- **Challenge 1**
According to the biography of Stephanie M. Carlson, where and in what year did she earn her Ph.D.?
----------
- Born: November 8, 1969
- Education: Bucknell University, B.A. 1991; University of Oregon, Ph.D. 1997;
- Scientific career
- Institutions: University of Minnesota Institute of Child Development (2007–present); University of Washington Department of Psychology (1998–2007);

= Stephanie M. Carlson =

American developmental psychologist

Stephanie M. Carlson is an American developmental psychologist whose research has contributed to scientific understanding of the development of children's executive function skills, including psychometrics and the key roles of imagination and distancing. Carlson is Distinguished McKnight University Professor at the University of Minnesota, and co-founder of Reflection Sciences, Inc.
----------
- **Challenge 2**
In the records, take the part that opens with the line containing "Open timestamp of" and closes with the line containing "Action: (x=51, y=76)", and change "Telehealth" to "Billing". Give only those lines, with everything else left unchanged.
----------
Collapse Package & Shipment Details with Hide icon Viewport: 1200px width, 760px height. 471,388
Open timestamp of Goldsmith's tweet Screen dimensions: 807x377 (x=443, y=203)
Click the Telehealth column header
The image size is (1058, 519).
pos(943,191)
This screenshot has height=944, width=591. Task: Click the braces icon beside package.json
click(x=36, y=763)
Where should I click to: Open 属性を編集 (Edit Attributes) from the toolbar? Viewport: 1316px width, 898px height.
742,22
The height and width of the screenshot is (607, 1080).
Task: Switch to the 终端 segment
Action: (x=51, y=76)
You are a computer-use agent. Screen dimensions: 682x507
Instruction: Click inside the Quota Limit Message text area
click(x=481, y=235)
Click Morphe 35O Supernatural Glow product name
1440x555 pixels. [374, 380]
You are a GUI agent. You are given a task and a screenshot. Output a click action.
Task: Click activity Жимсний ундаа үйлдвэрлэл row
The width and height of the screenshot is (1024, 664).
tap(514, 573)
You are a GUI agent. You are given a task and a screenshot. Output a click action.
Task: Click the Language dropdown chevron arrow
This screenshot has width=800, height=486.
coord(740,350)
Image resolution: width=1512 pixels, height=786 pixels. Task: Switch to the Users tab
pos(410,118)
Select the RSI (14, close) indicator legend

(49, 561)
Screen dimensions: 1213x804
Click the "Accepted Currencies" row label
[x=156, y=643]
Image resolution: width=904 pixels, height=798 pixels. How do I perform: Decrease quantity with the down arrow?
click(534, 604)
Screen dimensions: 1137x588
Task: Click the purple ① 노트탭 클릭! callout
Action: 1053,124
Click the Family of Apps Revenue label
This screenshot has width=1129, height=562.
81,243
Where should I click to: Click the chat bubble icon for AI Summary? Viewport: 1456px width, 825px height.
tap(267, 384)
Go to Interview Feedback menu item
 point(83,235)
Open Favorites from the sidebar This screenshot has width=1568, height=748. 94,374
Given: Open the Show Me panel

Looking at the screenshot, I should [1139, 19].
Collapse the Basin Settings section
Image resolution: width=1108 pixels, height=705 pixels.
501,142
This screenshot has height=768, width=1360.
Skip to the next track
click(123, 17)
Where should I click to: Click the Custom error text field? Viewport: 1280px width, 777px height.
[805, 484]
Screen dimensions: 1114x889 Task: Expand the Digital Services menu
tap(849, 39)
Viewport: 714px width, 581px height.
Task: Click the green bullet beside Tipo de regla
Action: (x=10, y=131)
----------
- **Correct response 1**
She earned her Ph.D. at the University of Oregon in 1997.

- **Correct response 2**
Open timestamp of Goldsmith's tweet Screen dimensions: 807x377 (x=443, y=203)
Click the Billing column header
The image size is (1058, 519).
pos(943,191)
This screenshot has height=944, width=591. Task: Click the braces icon beside package.json
click(x=36, y=763)
Where should I click to: Open 属性を編集 (Edit Attributes) from the toolbar? Viewport: 1316px width, 898px height.
742,22
The height and width of the screenshot is (607, 1080).
Task: Switch to the 终端 segment
Action: (x=51, y=76)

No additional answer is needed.